You are given an integer array nums containing distinct numbers, and you can perform the following operations until the array is empty: If the first element has the smallest value, remove it Otherwise, put the first element at the end of the array. Return an integer denoting the number of operations it takes to make nums empty. Example 1: Input: nums = [3,4,-1] Output: 5 Operation Array 1 [4, -1, 3] 2 [-1, 3, 4] 3 [3, 4] 4 [4] 5 [] Example 2: Input: nums = [1,2,4,3] Output: 5 Operation Array 1 [2, 4, 3] 2 [4, 3] 3 [3, 4] 4 [4] 5 [] Example 3: Input: nums = [1,2,3] Output: 3 Operation Array 1 [2, 3] 2 [3] 3 [] Constraints: 1 <= nums.length <= 105 -109 <= nums[i] <= 109 All values in nums are distinct.

Explanation

Here's a breakdown of the optimal solution:

• Utilize Binary Indexed Tree (BIT) / Fenwick Tree: The core idea is to efficiently track the number of elements smaller than a given element that have already been removed.

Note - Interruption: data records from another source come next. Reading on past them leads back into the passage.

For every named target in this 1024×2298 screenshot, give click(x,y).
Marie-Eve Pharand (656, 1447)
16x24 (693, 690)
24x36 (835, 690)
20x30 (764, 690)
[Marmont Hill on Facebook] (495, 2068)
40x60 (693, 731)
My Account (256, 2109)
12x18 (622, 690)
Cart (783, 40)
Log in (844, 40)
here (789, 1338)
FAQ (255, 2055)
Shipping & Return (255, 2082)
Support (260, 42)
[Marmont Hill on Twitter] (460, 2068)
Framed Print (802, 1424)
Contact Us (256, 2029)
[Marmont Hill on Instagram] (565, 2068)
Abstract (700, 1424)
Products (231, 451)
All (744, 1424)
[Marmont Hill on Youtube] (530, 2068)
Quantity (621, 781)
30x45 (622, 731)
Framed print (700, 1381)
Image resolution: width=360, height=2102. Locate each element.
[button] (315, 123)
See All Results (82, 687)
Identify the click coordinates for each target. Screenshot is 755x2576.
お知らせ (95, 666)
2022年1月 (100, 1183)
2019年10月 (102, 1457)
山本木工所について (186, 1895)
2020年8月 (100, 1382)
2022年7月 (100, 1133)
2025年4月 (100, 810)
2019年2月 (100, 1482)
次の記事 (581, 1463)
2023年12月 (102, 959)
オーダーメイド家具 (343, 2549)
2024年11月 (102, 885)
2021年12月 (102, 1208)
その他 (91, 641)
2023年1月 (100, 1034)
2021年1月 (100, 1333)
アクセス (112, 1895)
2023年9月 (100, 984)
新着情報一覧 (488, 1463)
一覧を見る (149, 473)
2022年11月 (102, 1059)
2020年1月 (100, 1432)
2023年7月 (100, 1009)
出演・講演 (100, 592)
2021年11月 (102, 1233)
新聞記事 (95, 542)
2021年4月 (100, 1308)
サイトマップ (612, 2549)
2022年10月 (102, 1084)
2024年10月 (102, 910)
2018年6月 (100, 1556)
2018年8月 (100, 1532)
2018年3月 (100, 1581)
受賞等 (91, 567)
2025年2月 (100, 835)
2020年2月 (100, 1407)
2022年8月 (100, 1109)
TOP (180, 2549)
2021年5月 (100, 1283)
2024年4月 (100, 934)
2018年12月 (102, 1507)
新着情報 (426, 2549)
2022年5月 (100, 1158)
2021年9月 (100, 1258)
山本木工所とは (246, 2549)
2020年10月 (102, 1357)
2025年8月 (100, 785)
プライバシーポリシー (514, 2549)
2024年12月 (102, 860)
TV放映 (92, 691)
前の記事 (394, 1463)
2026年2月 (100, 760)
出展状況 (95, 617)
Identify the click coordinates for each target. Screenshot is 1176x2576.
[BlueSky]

This helps determine the effective position of an element after several removals. A BIT allows for fast prefix sum queries and updates, crucial for this tracking.

• Rank the Elements: Since the actual values don't matter, but rather their relative order, we first rank the elements. This maps each number to its position in the sorted array. This conversion makes the BIT operations more manageable and intuitive.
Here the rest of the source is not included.